ということは二十柱ナンバー二の能力に抗う術を偽神達は持っているということか。


 「偽神の中に二十柱クラスの実力者がいるということですか?」

 「そうだな、私も前回見落としたが偽神共の最高神であるエクリプスは私がここに残した力を使って二十柱と同等の力を得ていた、私が封印から目覚めればすぐにでも私に戻るが今はそれができない!」

 「つまり直接殺らないといけないってことですか?」

 「ああ、前回は甘く見たせいで殲滅出来なかったが今は違うからな、もう舐めはしない!かつて私が面倒を見てこの地の管理を任せた男だが奴は私を裏切った!我が盟友であるアファームドをアーシアを使って倒させたどころか同胞たるシンも周平も……」


 ルシファーは声を荒げた、周平の話では全能の王なんて言うぐらいだ、自分の計算を違え同胞を失うようなことをしてしまったのが許せないのだろう。

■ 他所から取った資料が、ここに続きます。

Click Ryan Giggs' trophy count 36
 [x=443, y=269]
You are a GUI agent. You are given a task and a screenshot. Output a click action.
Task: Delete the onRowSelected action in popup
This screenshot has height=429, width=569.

 「まぁここまで来るのに百年以上かかったが、結果君と言う存在にも出会えた、これは周平が転生した結果によるものだ」

 「ですね、あまり喜んでいいかわかりませんが周平とも出会うことができましたし」

 「そこで改めて君に二十柱として生きるという覚悟はあるかを問いたい」


 先代のこともあるからな、俺はたかだか十数年しか生きていない若造だ、力はともかくその資質や人格を問われて自信をもってはいと言えない。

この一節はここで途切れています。